Later in the day I explained what I learned to the people at the Tessel table, using stickers to explain how moving things to layers removes the need to paint a layer. I may need to make a Vine of this.
I love seeing @getify (Kyle) speak. His vocal curmudgeonlyness combined with his time exploring the nooks and crannies of he language make a great talk. I felt like the talk had lots of examples with coersion (which I still suspect might be aided by types, but when we talked about it later, imo it’s a matter of how you look at the evaluation, tomato tomahto) and more examples with generators, lots with the ‘finally’ keyword.
We Are All Game Programmers
Thought the talk was really cute, with lots of fun anecdotes (ex. a story music game where you explore to discover an album by play-through). The thesis of the talk is that the techniques used to make games super performant (how many people spend their lives crying over lag in games? lots, probably). Here were his three lessons shared from what game programmers do, even if you have no desire to ever make games:
1. Minimize + isolate state [pure functions!]
2. Enforce deterministic rendering (frames are independent)
3. Separate rendering and simulation
Intro to Purescript (slides)
This is one where I wish my laptop wasn’t charging in the speaker room. Michael mostly discussed syntax and then various features/implementation in the context of the language. It was also the post-lunch talk, so maybe that’s also a contributor to me having a harder time picking up on it. Try PureScript at try.purescript.org.
Short talks: Remote work from Mozilla, products for developers
I love hearing the sound of the remote working drum. Diane did some walkthrough myth busting about “no innovation” etc. that you hear about remote work. I feel like the biggest take-away was “Remote work more strongly reveals existing weaknesses.” The second short talk was kind of like developer user experience, but an interesting tidbit was that when making products for developers, your metrics are more difficult, bc your audience is more likely to have adblock turned on. Makes sense, but interesting challenge.

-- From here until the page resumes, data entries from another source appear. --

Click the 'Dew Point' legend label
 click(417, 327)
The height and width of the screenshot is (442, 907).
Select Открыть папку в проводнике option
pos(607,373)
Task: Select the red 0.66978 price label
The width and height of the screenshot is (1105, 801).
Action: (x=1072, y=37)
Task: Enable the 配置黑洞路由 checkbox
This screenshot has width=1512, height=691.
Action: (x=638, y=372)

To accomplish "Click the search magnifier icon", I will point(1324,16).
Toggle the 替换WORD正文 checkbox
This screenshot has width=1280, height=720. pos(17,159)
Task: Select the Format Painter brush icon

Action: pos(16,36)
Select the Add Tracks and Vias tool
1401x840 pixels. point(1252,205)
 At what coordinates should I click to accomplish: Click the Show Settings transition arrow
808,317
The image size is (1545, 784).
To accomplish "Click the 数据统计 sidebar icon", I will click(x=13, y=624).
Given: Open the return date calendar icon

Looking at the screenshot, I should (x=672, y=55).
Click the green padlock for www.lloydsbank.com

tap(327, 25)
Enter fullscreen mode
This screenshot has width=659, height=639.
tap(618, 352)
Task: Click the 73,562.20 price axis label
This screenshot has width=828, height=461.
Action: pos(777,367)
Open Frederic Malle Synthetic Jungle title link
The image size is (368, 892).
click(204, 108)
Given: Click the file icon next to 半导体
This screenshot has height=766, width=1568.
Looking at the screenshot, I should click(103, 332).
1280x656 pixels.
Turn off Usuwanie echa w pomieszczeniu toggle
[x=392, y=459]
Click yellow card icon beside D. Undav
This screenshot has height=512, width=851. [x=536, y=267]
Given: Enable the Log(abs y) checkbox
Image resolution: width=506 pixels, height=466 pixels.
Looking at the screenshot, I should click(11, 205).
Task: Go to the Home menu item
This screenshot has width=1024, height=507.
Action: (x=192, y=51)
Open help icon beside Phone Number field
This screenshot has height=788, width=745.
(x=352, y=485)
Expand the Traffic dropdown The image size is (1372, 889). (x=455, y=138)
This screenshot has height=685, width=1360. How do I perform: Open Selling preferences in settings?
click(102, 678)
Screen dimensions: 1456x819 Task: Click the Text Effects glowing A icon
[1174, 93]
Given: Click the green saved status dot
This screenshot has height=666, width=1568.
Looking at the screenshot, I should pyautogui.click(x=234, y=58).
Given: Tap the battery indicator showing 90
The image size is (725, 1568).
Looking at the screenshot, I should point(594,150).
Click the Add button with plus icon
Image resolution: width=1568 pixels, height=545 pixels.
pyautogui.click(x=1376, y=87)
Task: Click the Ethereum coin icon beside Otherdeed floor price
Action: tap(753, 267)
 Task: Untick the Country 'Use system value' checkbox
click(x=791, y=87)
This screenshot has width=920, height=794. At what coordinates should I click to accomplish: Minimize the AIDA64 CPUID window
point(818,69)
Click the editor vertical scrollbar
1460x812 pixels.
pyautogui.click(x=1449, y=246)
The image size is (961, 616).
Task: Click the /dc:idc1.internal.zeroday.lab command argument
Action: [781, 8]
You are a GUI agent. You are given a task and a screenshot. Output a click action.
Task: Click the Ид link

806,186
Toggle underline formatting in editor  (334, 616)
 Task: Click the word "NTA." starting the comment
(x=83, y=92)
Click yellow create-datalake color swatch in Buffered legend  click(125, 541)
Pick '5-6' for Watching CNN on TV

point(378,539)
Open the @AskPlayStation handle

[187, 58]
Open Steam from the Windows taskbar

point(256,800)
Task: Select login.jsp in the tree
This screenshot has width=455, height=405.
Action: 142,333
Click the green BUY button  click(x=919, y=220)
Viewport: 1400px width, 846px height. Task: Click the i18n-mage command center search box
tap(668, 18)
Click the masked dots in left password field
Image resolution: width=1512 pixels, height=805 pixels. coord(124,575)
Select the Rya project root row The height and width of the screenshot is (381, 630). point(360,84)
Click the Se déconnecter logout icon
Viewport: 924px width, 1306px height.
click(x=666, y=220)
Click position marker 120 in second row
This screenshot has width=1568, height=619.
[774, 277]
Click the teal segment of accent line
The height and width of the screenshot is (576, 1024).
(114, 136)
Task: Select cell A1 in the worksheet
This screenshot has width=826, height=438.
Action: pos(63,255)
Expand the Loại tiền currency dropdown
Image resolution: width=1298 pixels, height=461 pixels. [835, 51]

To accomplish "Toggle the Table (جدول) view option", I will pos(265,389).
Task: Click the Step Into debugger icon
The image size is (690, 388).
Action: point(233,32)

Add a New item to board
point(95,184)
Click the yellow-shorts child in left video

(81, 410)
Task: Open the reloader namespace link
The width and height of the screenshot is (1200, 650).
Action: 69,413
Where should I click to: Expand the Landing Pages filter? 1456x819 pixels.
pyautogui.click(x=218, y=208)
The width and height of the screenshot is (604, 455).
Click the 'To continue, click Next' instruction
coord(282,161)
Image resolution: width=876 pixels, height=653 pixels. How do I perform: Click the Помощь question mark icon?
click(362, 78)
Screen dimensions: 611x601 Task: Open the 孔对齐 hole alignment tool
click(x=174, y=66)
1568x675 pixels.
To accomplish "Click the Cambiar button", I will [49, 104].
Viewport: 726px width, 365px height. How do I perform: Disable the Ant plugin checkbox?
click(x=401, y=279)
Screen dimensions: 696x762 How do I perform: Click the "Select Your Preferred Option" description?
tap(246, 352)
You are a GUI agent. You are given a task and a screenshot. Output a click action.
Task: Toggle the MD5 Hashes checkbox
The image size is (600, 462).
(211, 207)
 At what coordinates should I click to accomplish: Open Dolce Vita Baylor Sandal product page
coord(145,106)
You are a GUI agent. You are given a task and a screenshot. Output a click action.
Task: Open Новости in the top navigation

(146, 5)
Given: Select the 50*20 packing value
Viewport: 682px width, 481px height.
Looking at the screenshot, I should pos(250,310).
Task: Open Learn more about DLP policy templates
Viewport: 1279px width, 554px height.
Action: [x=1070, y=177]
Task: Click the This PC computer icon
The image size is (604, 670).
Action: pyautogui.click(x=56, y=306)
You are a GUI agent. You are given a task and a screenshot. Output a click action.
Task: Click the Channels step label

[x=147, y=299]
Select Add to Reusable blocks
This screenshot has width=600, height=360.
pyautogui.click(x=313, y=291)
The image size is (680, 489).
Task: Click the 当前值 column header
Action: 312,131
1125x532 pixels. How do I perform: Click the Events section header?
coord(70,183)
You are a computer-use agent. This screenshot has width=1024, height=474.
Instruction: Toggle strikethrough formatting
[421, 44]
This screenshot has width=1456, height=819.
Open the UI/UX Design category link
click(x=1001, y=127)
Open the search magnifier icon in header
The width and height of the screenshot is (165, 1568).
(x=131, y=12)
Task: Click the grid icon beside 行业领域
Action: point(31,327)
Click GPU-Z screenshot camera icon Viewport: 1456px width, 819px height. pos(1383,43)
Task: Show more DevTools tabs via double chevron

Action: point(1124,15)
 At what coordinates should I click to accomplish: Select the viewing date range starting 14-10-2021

After that, I went for a walk outside and hid for about an hour to deal with the impending talk I was about to give. I also ate snacks.
As promised, slides:
It was really well received, and someone game up after (thanks really nice guy!) and told me it was his favorite presentation of the day.
Then I played a Jeopardy game with Diane and Kyle, winning the illustrious prize of an alarm clock.
The illustrious prize from yesterday's Jeopardy at @forwardJS. Still a little jealous that Diane won the fish. pic.twitter.com/6MCK3v2Jmt
— Pam Selle (@pamasaur) February 5, 2015
5 stars, would recommend the conf both as an attendee and a speaker 🙂
P.S. … definitely tweeted the picture just for this post. “the fish” was a chocolate fish. So absurd and wonderful.
2 Replies to “Lessons from Forward2 + talk slides”
Your talk was very good. It was a bit hard to take notes because you went very fast. The density of information and the thought that went into the talk was big. I enjoyed it, and bought the book. Thanks.
Thanks, Martin! Yes, I went very fast! I’ve previously given that talk in an hour slot, and was amazed I was able to finish when I realized in the AM that it was not a 45 minute, but a 30 minute, slot. Thanks for buying the book, hope you enjoy!